En sport, The GOAT n’était cependant pas encore utilisé pour désigner The Greatest of All Times, le plus grand de tous les temps. Lorsque Michael Jordan a inscrit le panier décisif face à Gerald Wilkens des Cleveland Cavaliers durant les play-offs 1993, Associated Press a même écrit: » This time Wilkins is the goat« . Dans le sens négatif, donc, pour désigner le bouc émissaire.
Ce n’est que sept ans plus tard, en septembre 2000, qu’un autre rappeur, LL Cool J, a été à la base d’une révolution étymologique, en intitulant son nouvel album G.O.A.T. et s’appelant lui-même ainsi. Source d’inspiration pour le nom: pas Jordan, mais Mohamed Ali, comme l’a expliqué le rappeur plus tard. Il ne pouvait cependant pas encore supposer que cet album deviendrait mythique. LL Cool J voulait surtout, explique-t-il, décrire l’esprit de la culture hip-hop: des jeunes issus de quartiers défavorisés, à l’avenir incertain, qui veulent devenir The Greatest, The GOAT, grâce au rap.
L’album a contribué à rendre la culture hip-hop très populaire aux États-Unis, mais a aussi ouvert la voie à l’utilisation du terme GOAT dans le sport. Juste après cette parution, Maurice Greene remportait la médaille d’or sur 100 mètres aux Jeux Olympiques de Sydney, avant de faire tatouer un lion sur la partie supérieure de son bras, avec les lettres GOAT. Le sprinteur s’était inspiré de LL Cool J, et surtout de Mohamed Ali. « De nombreuses personnes trouvent que l’on est arrogant lorsqu’on se prend pour The Greatest, mais dans le sport de haut niveau, il faut se persuader que l’on est le plus grand. Il faut en faire son credo, avant de réellement le devenir », argumentait Greene. Après chaque victoire, il ne se faisait d’ailleurs jamais prier pour montrer son tatouage.
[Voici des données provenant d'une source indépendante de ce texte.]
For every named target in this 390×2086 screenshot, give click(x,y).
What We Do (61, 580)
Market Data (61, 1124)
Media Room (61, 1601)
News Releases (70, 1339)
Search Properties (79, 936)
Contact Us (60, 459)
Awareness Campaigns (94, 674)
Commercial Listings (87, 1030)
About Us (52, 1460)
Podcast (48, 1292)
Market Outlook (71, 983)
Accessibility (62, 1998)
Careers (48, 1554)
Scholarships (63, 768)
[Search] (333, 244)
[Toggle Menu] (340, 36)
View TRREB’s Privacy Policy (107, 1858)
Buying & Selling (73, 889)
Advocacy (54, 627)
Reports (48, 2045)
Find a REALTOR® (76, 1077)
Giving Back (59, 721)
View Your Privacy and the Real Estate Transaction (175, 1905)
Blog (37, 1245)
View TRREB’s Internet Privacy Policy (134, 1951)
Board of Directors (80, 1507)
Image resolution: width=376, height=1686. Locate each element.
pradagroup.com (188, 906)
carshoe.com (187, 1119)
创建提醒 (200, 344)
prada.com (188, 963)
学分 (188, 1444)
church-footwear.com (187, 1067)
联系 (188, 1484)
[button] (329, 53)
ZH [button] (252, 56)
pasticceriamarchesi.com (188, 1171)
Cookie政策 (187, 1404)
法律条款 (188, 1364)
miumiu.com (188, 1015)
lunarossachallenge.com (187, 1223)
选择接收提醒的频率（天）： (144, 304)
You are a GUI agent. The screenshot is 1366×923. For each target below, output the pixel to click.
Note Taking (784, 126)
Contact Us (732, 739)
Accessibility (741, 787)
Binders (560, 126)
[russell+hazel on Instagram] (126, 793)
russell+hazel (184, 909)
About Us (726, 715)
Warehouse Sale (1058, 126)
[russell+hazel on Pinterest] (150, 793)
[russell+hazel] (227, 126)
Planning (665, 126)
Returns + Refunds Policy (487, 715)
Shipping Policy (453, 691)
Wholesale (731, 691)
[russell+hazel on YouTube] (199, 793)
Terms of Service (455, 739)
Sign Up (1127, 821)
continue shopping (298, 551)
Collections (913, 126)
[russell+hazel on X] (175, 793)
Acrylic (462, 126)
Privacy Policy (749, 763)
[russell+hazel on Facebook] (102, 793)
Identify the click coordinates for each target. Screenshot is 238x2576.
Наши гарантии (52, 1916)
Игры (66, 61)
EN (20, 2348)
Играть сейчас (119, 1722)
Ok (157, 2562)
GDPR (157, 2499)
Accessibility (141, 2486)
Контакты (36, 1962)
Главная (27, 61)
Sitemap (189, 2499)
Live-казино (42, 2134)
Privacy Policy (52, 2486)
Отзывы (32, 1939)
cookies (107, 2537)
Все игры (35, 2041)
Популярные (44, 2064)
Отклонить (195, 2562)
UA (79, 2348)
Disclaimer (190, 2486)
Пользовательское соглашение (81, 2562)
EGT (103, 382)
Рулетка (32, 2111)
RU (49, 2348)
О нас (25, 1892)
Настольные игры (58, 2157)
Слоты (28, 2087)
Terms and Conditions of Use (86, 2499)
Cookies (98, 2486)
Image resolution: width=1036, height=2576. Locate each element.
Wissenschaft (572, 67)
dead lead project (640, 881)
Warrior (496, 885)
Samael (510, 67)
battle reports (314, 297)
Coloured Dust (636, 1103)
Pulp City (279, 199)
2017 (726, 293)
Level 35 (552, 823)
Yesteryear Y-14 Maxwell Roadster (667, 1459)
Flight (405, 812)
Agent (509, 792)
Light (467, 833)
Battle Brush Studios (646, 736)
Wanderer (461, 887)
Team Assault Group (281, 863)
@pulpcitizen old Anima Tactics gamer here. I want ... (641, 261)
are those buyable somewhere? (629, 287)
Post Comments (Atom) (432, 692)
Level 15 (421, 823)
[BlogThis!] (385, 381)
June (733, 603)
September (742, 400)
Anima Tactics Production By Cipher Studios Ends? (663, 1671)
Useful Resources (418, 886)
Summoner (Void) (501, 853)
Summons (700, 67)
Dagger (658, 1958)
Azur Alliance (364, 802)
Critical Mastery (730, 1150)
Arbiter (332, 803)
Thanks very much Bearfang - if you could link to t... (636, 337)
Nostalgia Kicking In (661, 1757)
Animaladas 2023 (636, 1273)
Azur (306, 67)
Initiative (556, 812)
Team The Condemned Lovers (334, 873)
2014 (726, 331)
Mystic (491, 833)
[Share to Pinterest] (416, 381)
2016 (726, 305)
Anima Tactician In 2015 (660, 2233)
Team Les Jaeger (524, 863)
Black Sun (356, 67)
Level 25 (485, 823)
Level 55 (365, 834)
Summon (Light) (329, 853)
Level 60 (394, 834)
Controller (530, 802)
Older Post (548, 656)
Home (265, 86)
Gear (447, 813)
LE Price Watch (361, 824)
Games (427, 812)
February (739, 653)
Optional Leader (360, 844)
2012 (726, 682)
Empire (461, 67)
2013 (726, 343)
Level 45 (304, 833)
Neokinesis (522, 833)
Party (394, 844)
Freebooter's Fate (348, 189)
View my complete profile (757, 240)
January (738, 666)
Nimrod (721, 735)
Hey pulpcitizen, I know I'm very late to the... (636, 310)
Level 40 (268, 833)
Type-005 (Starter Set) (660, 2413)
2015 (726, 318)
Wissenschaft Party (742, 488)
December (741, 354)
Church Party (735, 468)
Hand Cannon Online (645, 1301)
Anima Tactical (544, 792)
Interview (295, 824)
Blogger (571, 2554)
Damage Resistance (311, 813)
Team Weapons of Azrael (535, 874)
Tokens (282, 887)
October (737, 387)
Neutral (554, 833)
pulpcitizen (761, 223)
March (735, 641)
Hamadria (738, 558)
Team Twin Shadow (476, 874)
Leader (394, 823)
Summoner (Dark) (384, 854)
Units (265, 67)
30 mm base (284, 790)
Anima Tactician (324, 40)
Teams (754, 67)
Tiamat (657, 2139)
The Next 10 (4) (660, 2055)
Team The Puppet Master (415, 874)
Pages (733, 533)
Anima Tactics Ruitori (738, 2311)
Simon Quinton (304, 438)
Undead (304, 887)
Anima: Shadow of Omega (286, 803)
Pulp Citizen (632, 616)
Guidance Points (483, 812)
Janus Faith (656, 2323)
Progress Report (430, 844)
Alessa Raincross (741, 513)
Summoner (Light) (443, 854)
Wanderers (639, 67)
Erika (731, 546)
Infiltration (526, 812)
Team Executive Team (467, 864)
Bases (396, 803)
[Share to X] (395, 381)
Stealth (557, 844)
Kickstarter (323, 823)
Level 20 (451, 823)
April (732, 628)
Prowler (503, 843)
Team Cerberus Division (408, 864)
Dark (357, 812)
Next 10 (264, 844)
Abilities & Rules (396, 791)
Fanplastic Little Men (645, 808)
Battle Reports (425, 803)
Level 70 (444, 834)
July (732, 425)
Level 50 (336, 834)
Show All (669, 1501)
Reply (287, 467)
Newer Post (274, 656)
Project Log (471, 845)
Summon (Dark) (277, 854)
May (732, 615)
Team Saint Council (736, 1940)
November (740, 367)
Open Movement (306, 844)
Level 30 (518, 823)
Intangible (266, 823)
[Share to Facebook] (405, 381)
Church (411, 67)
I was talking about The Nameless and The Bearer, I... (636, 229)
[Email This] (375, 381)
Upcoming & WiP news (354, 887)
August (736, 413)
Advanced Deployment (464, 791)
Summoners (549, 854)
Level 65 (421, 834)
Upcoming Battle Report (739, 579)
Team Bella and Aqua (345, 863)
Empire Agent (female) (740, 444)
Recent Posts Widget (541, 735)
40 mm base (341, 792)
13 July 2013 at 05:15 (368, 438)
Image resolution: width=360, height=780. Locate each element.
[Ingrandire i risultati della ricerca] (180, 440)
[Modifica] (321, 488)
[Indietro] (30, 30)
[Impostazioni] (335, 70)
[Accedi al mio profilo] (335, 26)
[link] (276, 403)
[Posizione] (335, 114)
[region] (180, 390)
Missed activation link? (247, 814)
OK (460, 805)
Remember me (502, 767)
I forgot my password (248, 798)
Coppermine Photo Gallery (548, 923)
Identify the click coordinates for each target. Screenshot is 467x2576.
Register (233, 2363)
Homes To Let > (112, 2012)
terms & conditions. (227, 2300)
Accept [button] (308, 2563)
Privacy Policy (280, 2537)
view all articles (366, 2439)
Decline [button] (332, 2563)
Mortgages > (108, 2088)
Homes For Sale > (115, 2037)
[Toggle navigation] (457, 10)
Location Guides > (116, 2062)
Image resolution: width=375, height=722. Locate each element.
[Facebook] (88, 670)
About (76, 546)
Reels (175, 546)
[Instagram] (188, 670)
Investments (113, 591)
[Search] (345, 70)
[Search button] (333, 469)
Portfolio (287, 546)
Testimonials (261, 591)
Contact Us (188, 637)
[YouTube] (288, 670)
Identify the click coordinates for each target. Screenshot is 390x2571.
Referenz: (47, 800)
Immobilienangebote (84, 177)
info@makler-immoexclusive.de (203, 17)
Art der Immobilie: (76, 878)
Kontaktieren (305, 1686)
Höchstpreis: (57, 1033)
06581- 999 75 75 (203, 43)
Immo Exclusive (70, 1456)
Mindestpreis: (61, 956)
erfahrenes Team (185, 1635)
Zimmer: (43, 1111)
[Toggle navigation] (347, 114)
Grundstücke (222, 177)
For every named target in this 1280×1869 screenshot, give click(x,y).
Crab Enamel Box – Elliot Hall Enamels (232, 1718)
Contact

C’est de cette manière que l’acronyme est devenu de plus en plus souvent utilisé. Et qu’il a même été repris dans l’ Urban Dictionary, un dictionnaire en ligne qui reprend les expressions et l’argot anglais, en septembre 2003: » GOAT: anacronym for Greatest Of All Time. Ultimate competitor G-O-A-T. Michael Jordan is the GOAT. »
De plus en plus de sportifs ont été surnommés ainsi, comme Ricky Carmichael, l’équivalent américain de Stefan Everts. Le pilote de motocross floridien était tellement fier de son surnom, que lui avait donné son collègue Matt Walker, qu’il a fait installer une statue d’une chèvre au bord de sa piscine, et a construit un circuit de motocross baptisé The GOAT Farm.
Le rôle de Twitter
Tout cela a provoqué un changement de culture, où l’humilité ne devait plus être considérée comme une vertu essentielle. En 2003, le célèbre magazine Sports Illustrated a placé LeBron James, alors âgé de 17 ans, en couverture avec le titre The Chosen One, désignant l’héritier de Michael Jordan. James adore aussi son autre surnom, The King. Il le doit au speaker de la Saint Vincent-Saint Mary High School, qui présentait toujours James en ces termes avant chaque match. Aujourd’hui encore, le compteur Twitter de LeBron s’appelle toujours @KingJames.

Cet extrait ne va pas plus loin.